Work to complete: Present the items below as a numbered list, leaving out any blank lines.

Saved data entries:

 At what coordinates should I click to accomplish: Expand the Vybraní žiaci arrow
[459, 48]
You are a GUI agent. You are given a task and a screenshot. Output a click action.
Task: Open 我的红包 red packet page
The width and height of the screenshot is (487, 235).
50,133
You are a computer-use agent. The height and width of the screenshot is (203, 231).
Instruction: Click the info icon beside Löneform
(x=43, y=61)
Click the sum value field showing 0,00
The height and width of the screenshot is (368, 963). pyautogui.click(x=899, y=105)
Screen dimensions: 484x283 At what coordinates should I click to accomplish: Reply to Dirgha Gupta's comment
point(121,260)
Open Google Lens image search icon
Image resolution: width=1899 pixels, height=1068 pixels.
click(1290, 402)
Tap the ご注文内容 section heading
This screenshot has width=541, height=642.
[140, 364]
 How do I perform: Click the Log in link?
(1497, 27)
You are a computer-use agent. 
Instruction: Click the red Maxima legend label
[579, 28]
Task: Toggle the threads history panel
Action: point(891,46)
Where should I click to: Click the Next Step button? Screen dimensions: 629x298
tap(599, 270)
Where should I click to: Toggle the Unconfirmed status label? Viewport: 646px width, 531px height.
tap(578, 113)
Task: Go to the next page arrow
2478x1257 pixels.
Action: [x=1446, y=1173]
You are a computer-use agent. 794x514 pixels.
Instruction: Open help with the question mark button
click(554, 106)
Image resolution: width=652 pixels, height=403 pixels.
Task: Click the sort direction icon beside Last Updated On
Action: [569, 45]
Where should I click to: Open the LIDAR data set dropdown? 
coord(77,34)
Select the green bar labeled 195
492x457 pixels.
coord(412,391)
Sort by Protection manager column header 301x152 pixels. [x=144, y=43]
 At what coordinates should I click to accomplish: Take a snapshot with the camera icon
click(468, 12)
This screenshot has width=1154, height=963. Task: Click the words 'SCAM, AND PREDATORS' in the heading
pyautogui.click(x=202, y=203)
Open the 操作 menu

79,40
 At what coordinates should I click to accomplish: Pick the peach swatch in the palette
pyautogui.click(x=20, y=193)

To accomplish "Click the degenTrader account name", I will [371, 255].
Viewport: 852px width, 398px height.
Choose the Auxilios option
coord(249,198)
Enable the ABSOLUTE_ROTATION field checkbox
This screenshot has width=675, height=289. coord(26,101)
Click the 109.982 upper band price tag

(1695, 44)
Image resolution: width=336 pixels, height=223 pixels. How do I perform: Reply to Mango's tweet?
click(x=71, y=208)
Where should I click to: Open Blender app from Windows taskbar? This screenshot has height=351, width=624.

Answer to the problem:
1.  At what coordinates should I click to accomplish: Expand the Vybraní žiaci arrow
2. [459, 48]
3. You are a GUI agent. You are given a task and a screenshot. Output a click action.
4. Task: Open 我的红包 red packet page
5. The width and height of the screenshot is (487, 235).
6. 50,133
7. You are a computer-use agent. The height and width of the screenshot is (203, 231).
8. Instruction: Click the info icon beside Löneform
9. (x=43, y=61)
10. Click the sum value field showing 0,00
11. The height and width of the screenshot is (368, 963). pyautogui.click(x=899, y=105)
12. Screen dimensions: 484x283 At what coordinates should I click to accomplish: Reply to Dirgha Gupta's comment
13. point(121,260)
14. Open Google Lens image search icon
15. Image resolution: width=1899 pixels, height=1068 pixels.
16. click(1290, 402)
17. Tap the ご注文内容 section heading
18. This screenshot has width=541, height=642.
19. [140, 364]
20.  How do I perform: Click the Log in link?
21. (1497, 27)
22. You are a computer-use agent. 
23. Instruction: Click the red Maxima legend label
24. [579, 28]
25. Task: Toggle the threads history panel
26. Action: point(891,46)
27. Where should I click to: Click the Next Step button? Screen dimensions: 629x298
28. tap(599, 270)
29. Where should I click to: Toggle the Unconfirmed status label? Viewport: 646px width, 531px height.
30. tap(578, 113)
31. Task: Go to the next page arrow
32. 2478x1257 pixels.
33. Action: [x=1446, y=1173]
34. You are a computer-use agent. 794x514 pixels.
35. Instruction: Open help with the question mark button
36. click(554, 106)
37. Image resolution: width=652 pixels, height=403 pixels.
38. Task: Click the sort direction icon beside Last Updated On
39. Action: [569, 45]
40. Where should I click to: Open the LIDAR data set dropdown? 
41. coord(77,34)
42. Select the green bar labeled 195
43. 492x457 pixels.
44. coord(412,391)
45. Sort by Protection manager column header 301x152 pixels. [x=144, y=43]
46.  At what coordinates should I click to accomplish: Take a snapshot with the camera icon
47. click(468, 12)
48. This screenshot has width=1154, height=963. Task: Click the words 'SCAM, AND PREDATORS' in the heading
49. pyautogui.click(x=202, y=203)
50. Open the 操作 menu
51. 79,40
52.  At what coordinates should I click to accomplish: Pick the peach swatch in the palette
53. pyautogui.click(x=20, y=193)
54. To accomplish "Click the degenTrader account name", I will [371, 255].
55. Viewport: 852px width, 398px height.
56. Choose the Auxilios option
57. coord(249,198)
58. Enable the ABSOLUTE_ROTATION field checkbox
59. This screenshot has width=675, height=289. coord(26,101)
60. Click the 109.982 upper band price tag
61. (1695, 44)
62. Image resolution: width=336 pixels, height=223 pixels. How do I perform: Reply to Mango's tweet?
63. click(x=71, y=208)
64. Where should I click to: Open Blender app from Windows taskbar? This screenshot has height=351, width=624.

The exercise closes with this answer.